Поняв, что пистолет не выстрелит, Габриель удвоил натиск, дергая и выкручивая оружие из руки противника. Снова ударил его головой, услышал очередной стон боли, а кожей лба ощутил льющуюся из носа кровь. Еще один рывок — и пальцы полицейского сорвались с рукояти, пистолет оказался у Габриеля.
Полицейский завопил от боли, растерялся и упал с постели на пол, увлекая Габриеля за собой. Молодой человек врезался головой в стену, был слегка оглушен, а полицейский тем временем брыкался и дергался под ним, пытаясь высвободиться. Пистолет теперь был у Габриеля, но держал он его за ствол. Стрелять было опасно — действие разворачивалось очень быстро, положение борющихся менялось ежесекундно, поэтому он действовал пистолетом как молотком. Первый удар — по касательной — пришелся полицейскому по голове. Потом в бок ему врезался кулак, задев почки и сбив дыхание. Габриель размахнулся еще раз, но полицейский лягнул его и достиг своей цели, попав парню по руке. Пистолет со стуком улетел куда-то в темноту.
Теперь оба оказались безоружными.
Полицейский воспользовался открывшейся возможностью, сумел встать на ноги, перепрыгнул через койку и выскочил из палаты. Габриель устремился вслед за ним, но у двери остановился и, осторожно выглянув в коридор, присел пониже — на тот случай, если у полицейского имеется второй пистолет. Но беспокоиться было не о чем: единственное, о чем тот думал, — это унести отсюда ноги. Габриель увидел, как противник исчез за углом коридора, ведущего в главный корпус. Прикинул, стоит ли преследовать полицейского, и решил этого не делать: Габриель очень устал после бега вверх по лестнице, да и беспокоили его более серьезные вопросы.
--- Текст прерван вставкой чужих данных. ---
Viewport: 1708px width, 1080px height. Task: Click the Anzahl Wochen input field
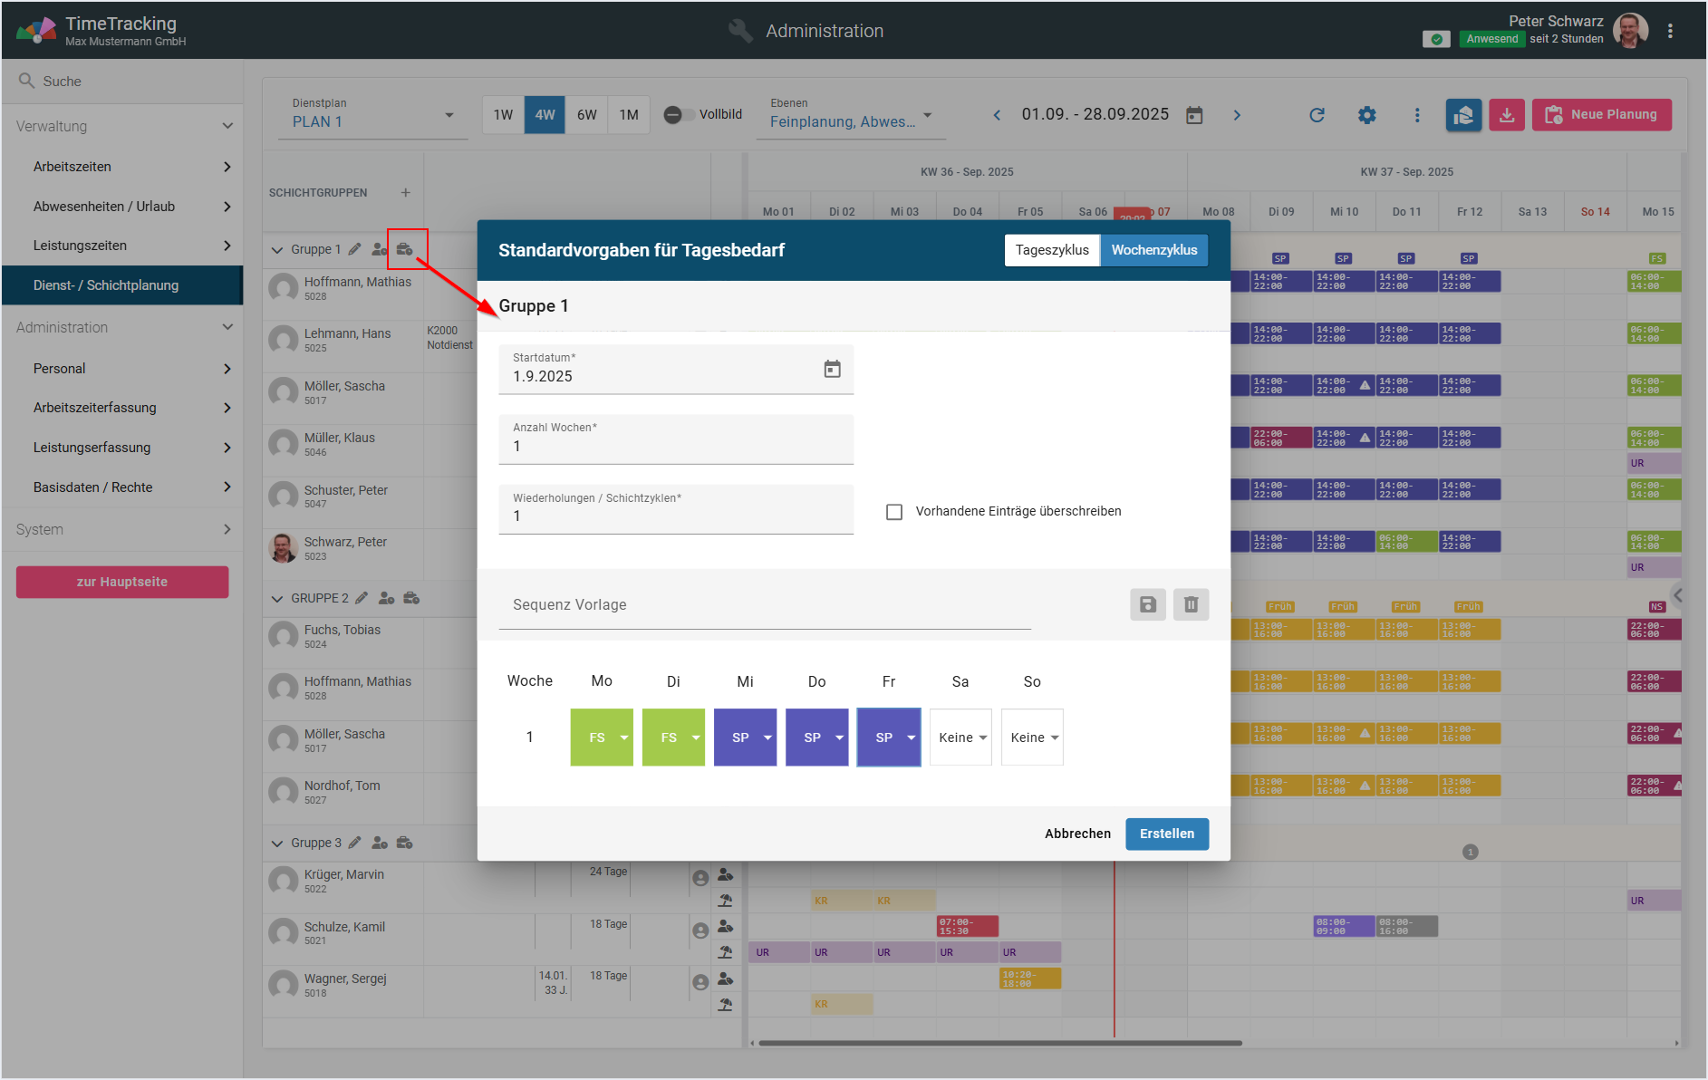[676, 446]
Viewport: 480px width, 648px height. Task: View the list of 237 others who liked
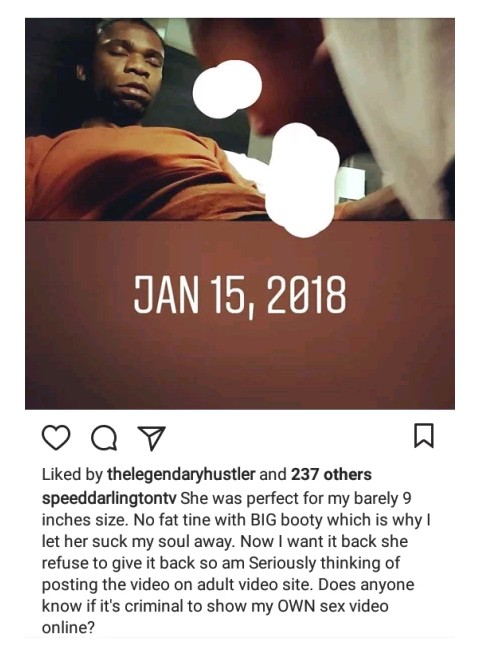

Он достал из кармана мобильник, при его свете отыскал на полу пистолет. «Беретта РХ-4» — у полицейских табельное оружие немного другого типа. Взял в руку, проверил предохранитель, сунул себе за пояс. Потом повернулся к неподвижно лежавшей на постели матери. Его больше всего тревожило то, что она молчит. С того момента, когда Габриель ворвался в палату и набросился на душившего ее полицейского, она не произнесла ни слова, даже не пошевелилась.
— Эгей! — окликнул он. — Как дела?
Осветил ее лицо, включив телефон. По лицу Катрины разлилась смертельная бледность, но глаза были открыты.
— Я знала, что ты придешь.
Габриель взял ее за руку. Мать смотрела словно сквозь него.
Он заметил что-то у нее на шее, посветил и присмотрелся. Из маленькой ранки, слишком маленькой для ножа, текла кровь. Неровные края говорили о том, что причинившее ранку орудие выскочило оттуда, когда он свалил полицейского на пол. Габриель посветил вниз и увидел выглядывающий из-под койки шприц. Он поднял шприц, принюхался. Ничем не пахнет. Жидкость внутри была бесцветной, прозрачной. Это может быть что угодно — любое вещество, способное обездвижить взрослого человека. Подняв шприц, он взглянул матери в глаза.